The ultralight now spiraled upward, like a hawk riding a thermal, and flew off toward the red cliffs. It crested the line of toothy pines and
disappeared behind them. The engine sounds softened and died as, apparently, the plane touched down. Nobody moved. Long moments later, just as impatience began to ruffle the crowd, a figure appeared on the cliff top, dressed in coveralls and holding a helmet. You knew it was Mirplo. You could tell by the swagger in his walk.

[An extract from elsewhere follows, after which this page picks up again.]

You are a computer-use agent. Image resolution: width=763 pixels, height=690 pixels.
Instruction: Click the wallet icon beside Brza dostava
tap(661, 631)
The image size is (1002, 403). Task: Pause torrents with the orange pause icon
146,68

A chant broke out, softly at first but quickly growing louder: “Mir-plo, Mir-plo, Mir-plo!” Fans pumped their fists in the air in time with the chant. When it got loud enough to reach Mirplo’s ears, he acknowledged it by putting on the helmet and spreading his arms in benediction.

Or for a swan dive.

And as five thousand people watched, none more surprised than I, Vic Mirplo plunged off the cliff.

*
True fact: geologists know these as hoodoos, the most bogus-sounding real name for anything I’ve ever heard in my life.

32
Gospel Drop
 

H
alf a heartbeat later, Vic’s BASE jump parachute opened, and he floated down beneath its big Mirplo logo like an origami bird, coming to rest out on the sandy flat, near the balloons. The surge of delirious fans in that direction suggested that the myth of Mirplo was about to get kicked into higher orbit.

Louise had had enough. She impatiently prodded me into the tent, Martybeth hustling along behind, lest I accidentally throttle myself. The yurt was spacious, party-size, big enough for a portable bar with keg taps and well drinks, and half a dozen play-money gaming tables. Hundreds of Gaia-logo zipper duffels lined the perimeter, two and three rows deep, presumably filled with Gaia-logo swag and ready for distribution to the masses when the hospitality tent opened for business come nightfall.

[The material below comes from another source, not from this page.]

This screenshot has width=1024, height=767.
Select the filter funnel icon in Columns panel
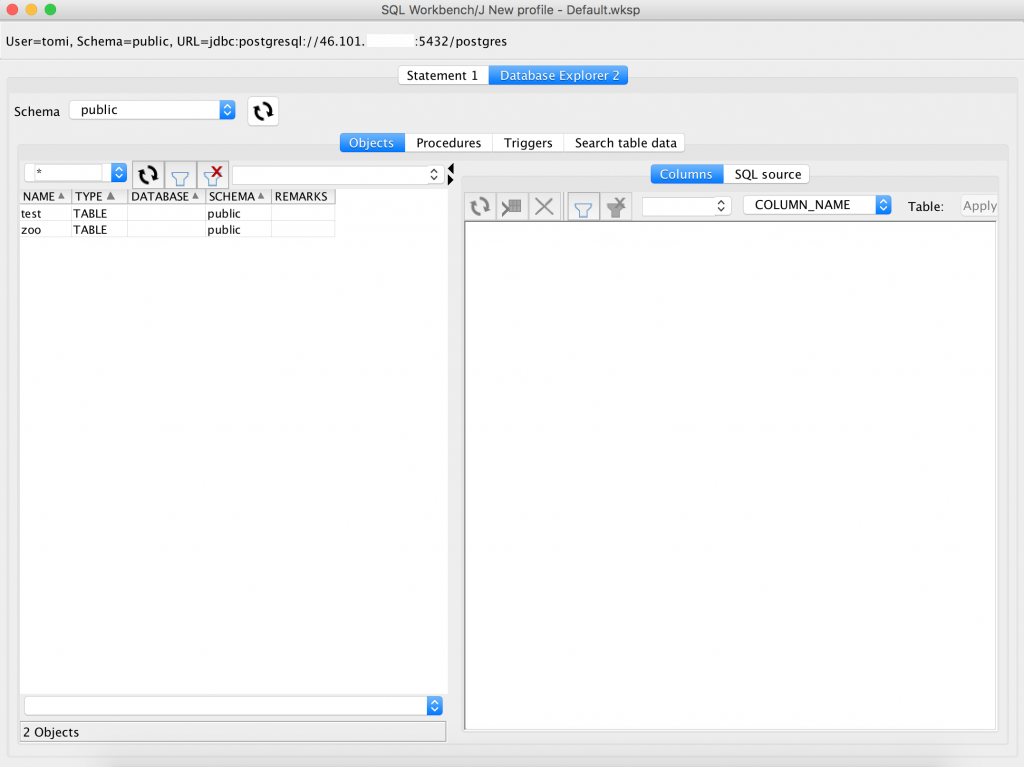coord(583,206)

Louise kicked a plastic folding chair in my direction (the Jeff, an IKEA bestseller) and ordered me into it. Martybeth stood behind me, keeping the rope slack and, oddly, stroking the back of my head, smoothing the grain of my hair. Something so weird about this chick. Was she gay? Straight? Bi? All evidence indicated,
Reply hazy, try again
.

We waited.

I passed the time by thinking about Mirplopalooza. For a first-time venture, it was manifestly a grand slam. I saw it getting bigger and bigger in the years to come, the sort of cash cow that a savvy investor could milk and milk and milk. If Jay saw it the same way …

The tent flap fluttered. Allie stepped in.

She’d shed the Plowright drag and reverted to simple loose jeans and a pockety blouse. I liked her much better this way.

Martybeth said, “Why, Ms. Plowright, you’ve changed.”

Louise didn’t bother with such niceties. She skipped right to “Where’s the money? I don’t see it.”

“Oh, it’s here,” said Allie. She indicated the formidable line of swag bags. “I stopped by earlier and put it in one of these.”

Louise sputtered her anger. “If you think I’m going to waste my time searching a hundred—”

“Relax,” said Allie. “I’ll tell you which one it is, once Radar’s safely on his way.” Louise just rolled her eyes. “No, huh?” said Allie. “Okay.” She pointed to a bag in the back row. “It’s that one. The one with the TSA lock.” She produced a key from a pocket and dangled it in the direction of my locked collar. “We’ll swap keys.”

“No,” said Louise. “You’ll give me
your
key and I’ll check out
your
bag. If what’s supposed to be there is there, then you can take this shit-for-brains and get out of here.”

Allie shrugged, caught between bad choices. She tossed Louise the key. Louise handed it off to Martybeth, who clomped over to the bags, grabbed the one with the chartreuse Transportation Security Administration lock, and unlocked it. She looked inside. “Holy crow!” she said.